Ici apparaît la raison de l’énonciation du discours de Bayeux, c’est-à-dire la mise en parole de la vision politique de Charles de Gaulle et de la direction qu’il souhaiterait donner au pays. Celui-ci relate la période durant laquelle il assurait la direction du gouvernement provisoire de la République construit sur les cendres du Régime de Vichy, chargé de relever le pays en le dotant de nouvelles institutions. Malgré son immense aura auprès des français et suite à de profonds désaccords avec les autres forces politiques sur l’organisation de la République, celui-ci décida de quitter la direction du pays tout en espérant que les français rejettent la quatrième République et le rappellent au pouvoir, mais la suite ne lui donnera pas raison. Si la période du gouvernement provisoire est un petit peu oubliée aujourd’hui, il peut être utile de rappeler que nous lui devons parmi les plus grandes avancées sociales du pays (nationalisations, création de la sécurité sociale et des conventions collectives), en accord avec le programme du Conseil national de la Résistance.

Au cours d’une période de temps qui ne dépasse pas deux fois la vie d’un homme, la France fut envahie sept fois et a pratiqué treize régimes, car tout se tient dans les malheurs d’un peuple. Tant de secousses ont accumulé dans notre vie publique des poisons dont s’intoxique notre vieille propension gauloise aux divisions et aux querelles. Les épreuves inouïes que nous venons de traverser n’ont fait, naturellement, qu’aggraver cet état de choses. La situation actuelle du monde où, derrière des idéologies opposées, se confrontent des Puissances entre lesquelles nous sommes placés, ne laisse pas d’introduire dans nos luttes politiques un facteur de trouble passionné. Bref, la rivalité des partis revêt chez nous un caractère fondamental, qui met toujours tout en question et sous lequel s’estompent trop souvent les intérêts supérieurs du pays. Il y a là un fait patent, qui tient au tempérament national, aux péripéties de l’Histoire et aux ébranlements du présent, mais dont il est indispensable à l’avenir du pays et de la démocratie que nos institutions tiennent compte et se gardent, afin de préserver le crédit des lois, la cohésion des gouvernements, l’efficience des administrations, le prestige et l’autorité de l’État.

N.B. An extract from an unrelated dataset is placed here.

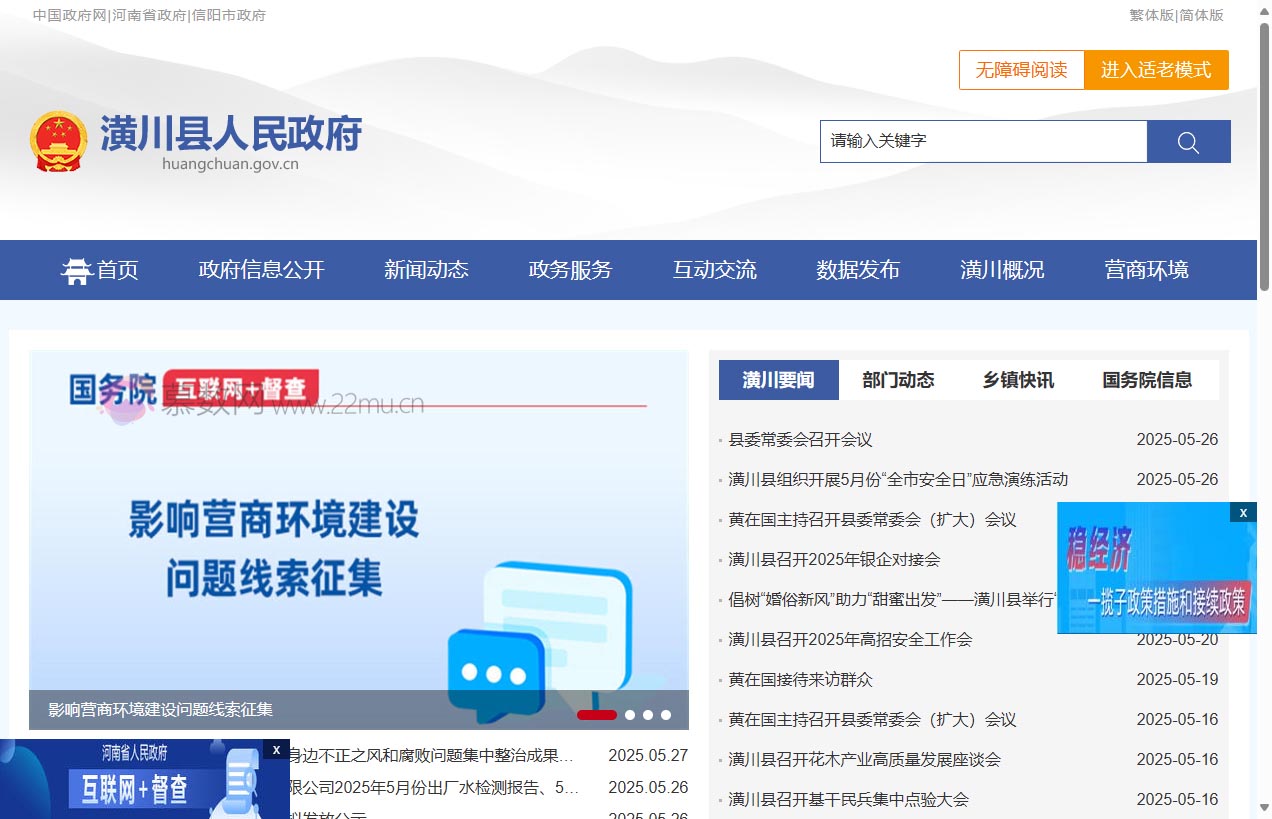Jump to the last carousel slide dot
This screenshot has width=1272, height=819.
pos(666,715)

Dans ce paragraphe, Charles de Gaulle s’attaque à ce qui représente pour lui la problématique première des derniers ordres républicains, c’est-à-dire le « régime des partis ». Si aujourd’hui nous vivons dans une République stable avec des majorités politiques durant normalement cinq ans, c’était loin d’être le cas lors des troisième et quatrième République. En effet, le véritable chef de l’exécutif était alors le président du Conseil (équivalent de notre premier ministre) et le rôle de président de la République était avant tout symbolique, ce dernier ayant avant tout comme fonction d’« inaugurer les chrysanthèmes » selon le bon mot de Charles de Gaulle. Les majorités politiques d’alors étaient donc fragiles, et le seul mouvement d’un groupe parlementaire pouvait faire tomber un gouvernement avec une grande facilité. De Gaulle voyait ainsi dans l’instabilité politique de la France une des causes de sa fragilité lors de l’entrée en guerre en 1939 et plus largement de son incapacité à tenir un rôle déterminant dans la marche du monde.